Data items

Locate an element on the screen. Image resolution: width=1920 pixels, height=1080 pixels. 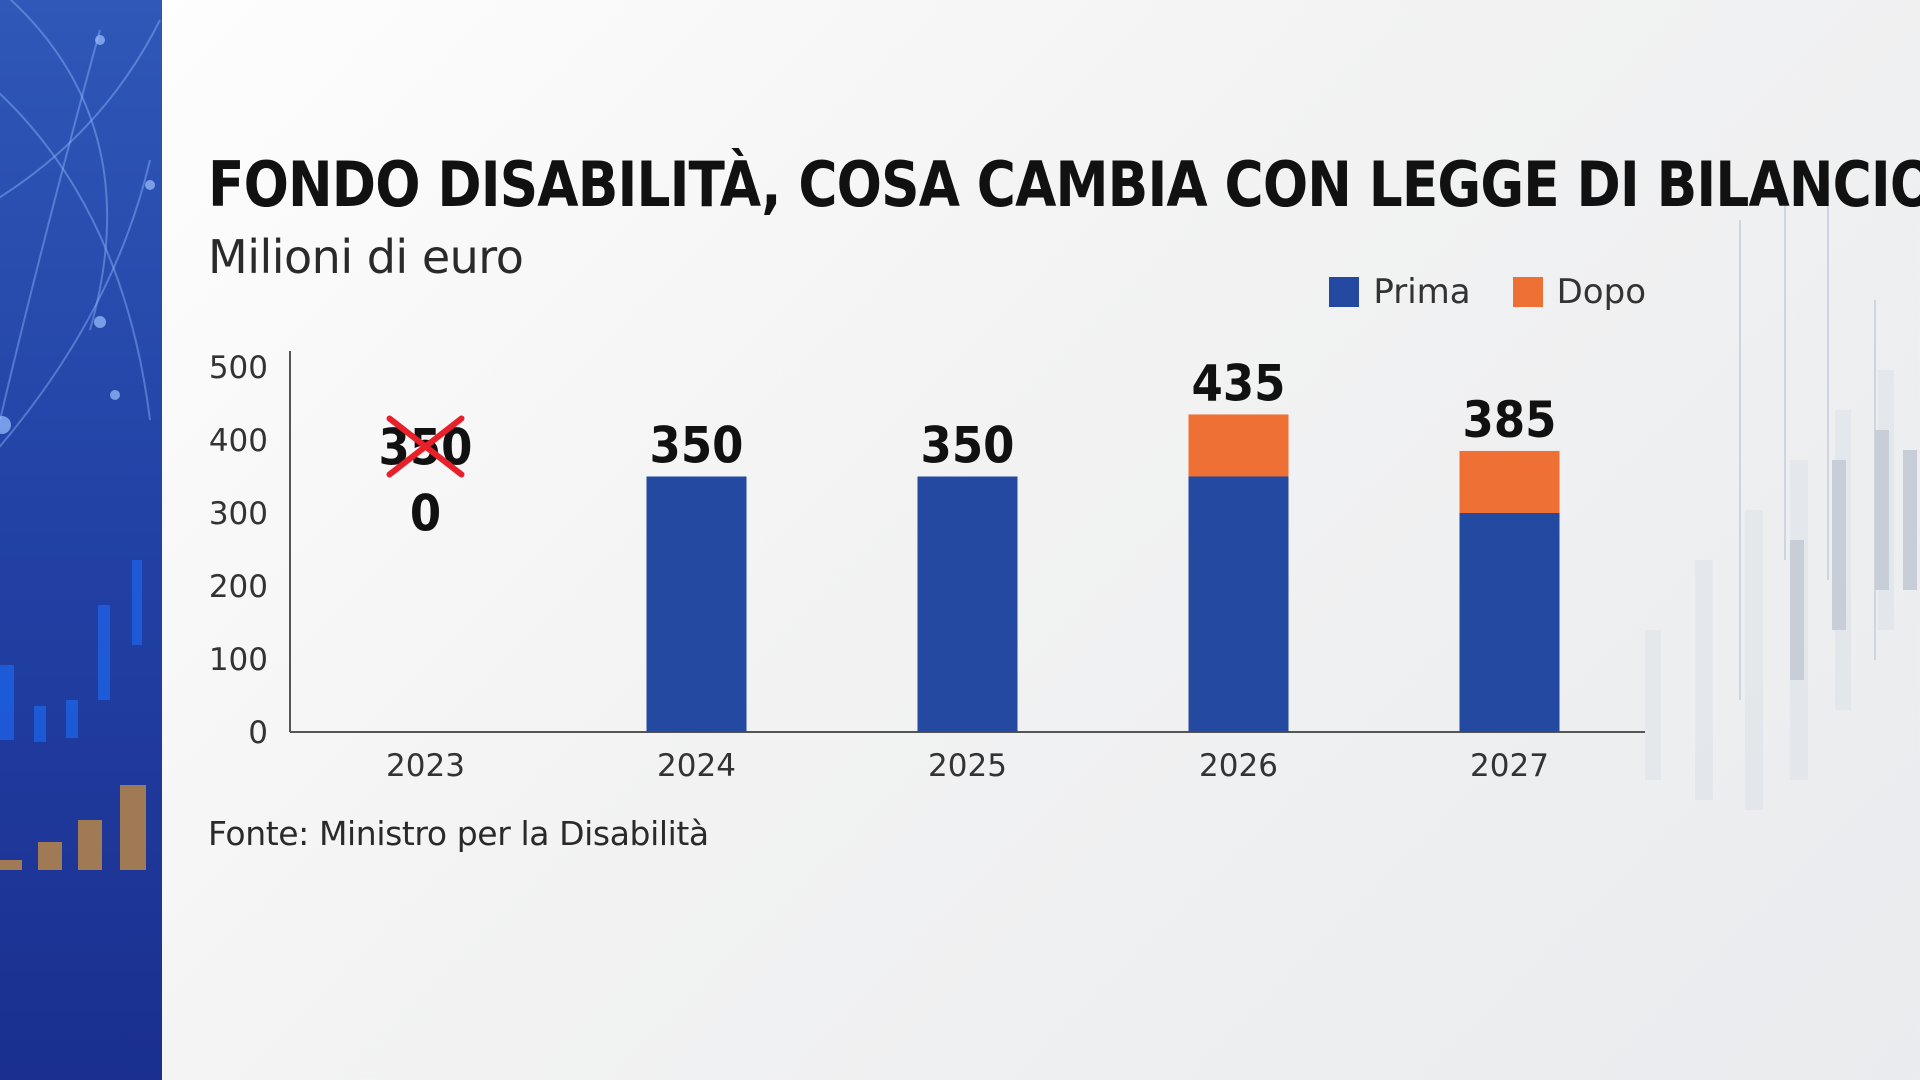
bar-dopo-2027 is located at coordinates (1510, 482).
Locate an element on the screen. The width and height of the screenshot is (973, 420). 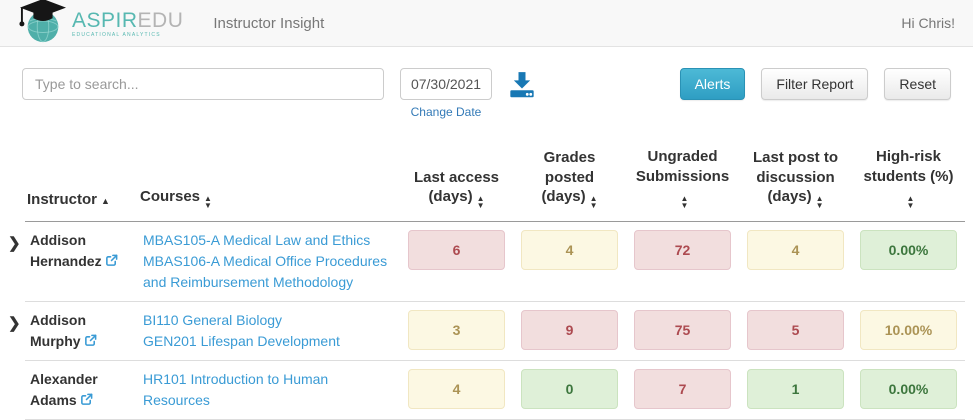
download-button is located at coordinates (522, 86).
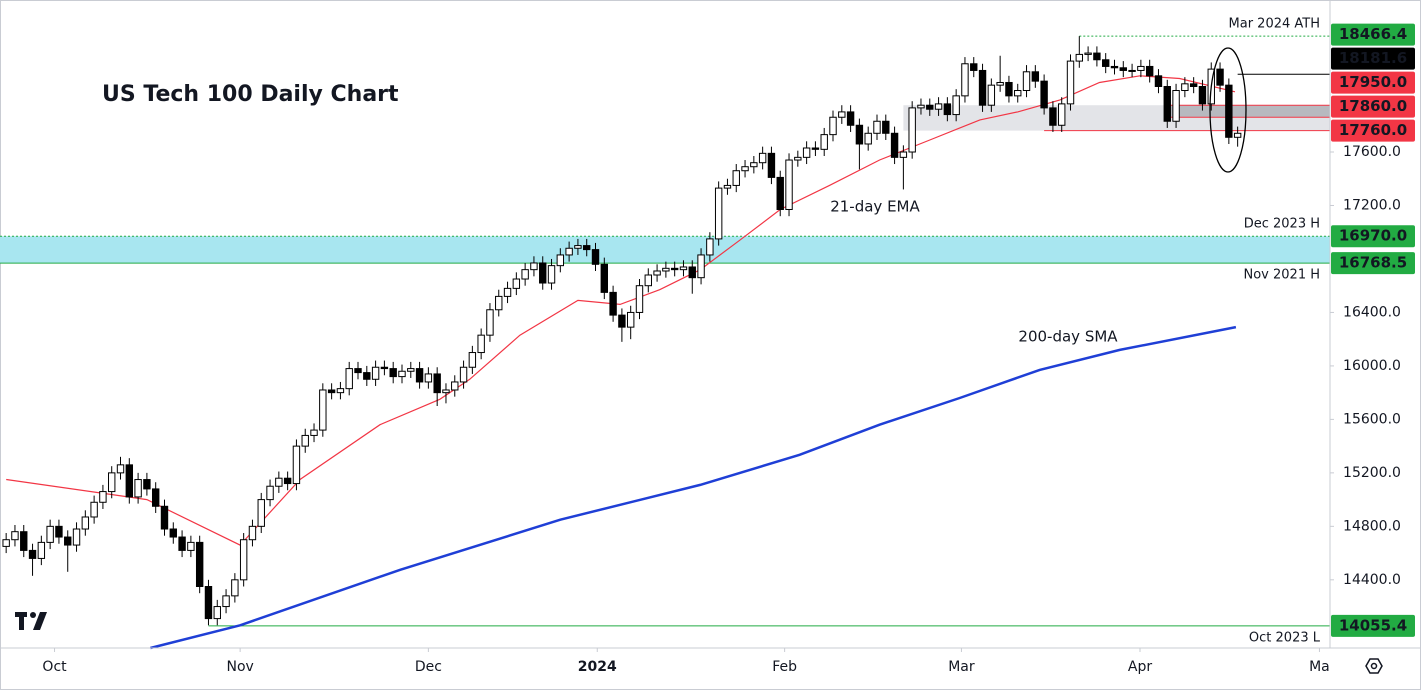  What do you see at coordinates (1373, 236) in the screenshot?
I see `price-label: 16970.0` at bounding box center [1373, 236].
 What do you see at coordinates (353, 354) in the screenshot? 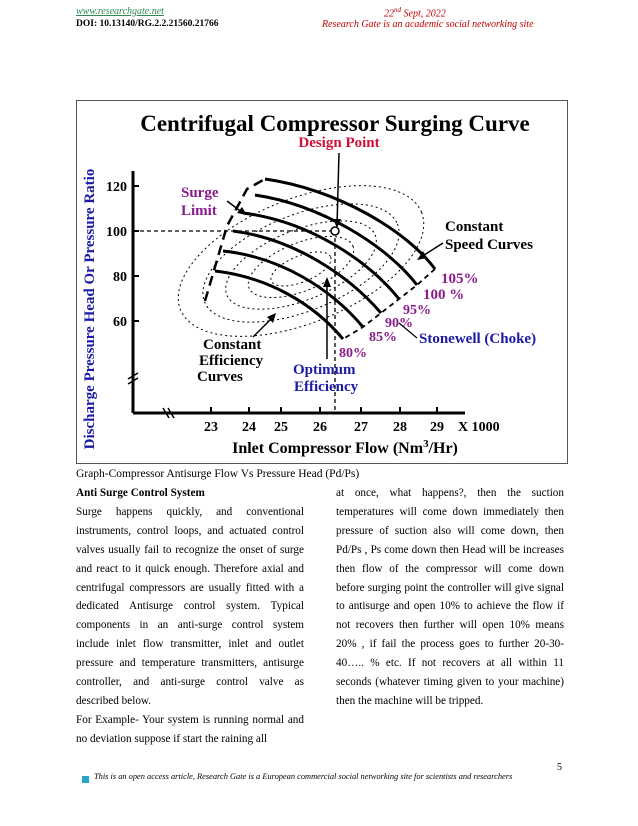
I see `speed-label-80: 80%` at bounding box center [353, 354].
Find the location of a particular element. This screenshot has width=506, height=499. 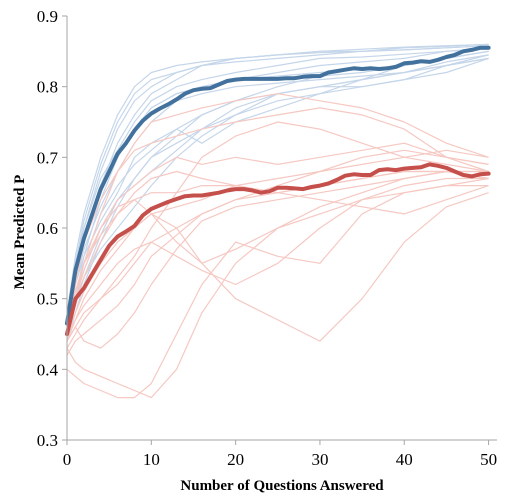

[Instruction]
Reproduce all of the items above verbatim, omitting the pictures.

[Completed exercise]
Locate an element on the screen. Image resolution: width=1920 pixels, height=1080 pixels. 
bar-dopo-2027 is located at coordinates (1510, 482).
Locate an element on the screen. The width and height of the screenshot is (973, 420). 
download-button is located at coordinates (522, 86).
  What do you see at coordinates (1373, 236) in the screenshot?
I see `price-label: 16970.0` at bounding box center [1373, 236].
 What do you see at coordinates (353, 354) in the screenshot? 
I see `speed-label-80: 80%` at bounding box center [353, 354].
Find the location of a particular element. This screenshot has width=506, height=499. 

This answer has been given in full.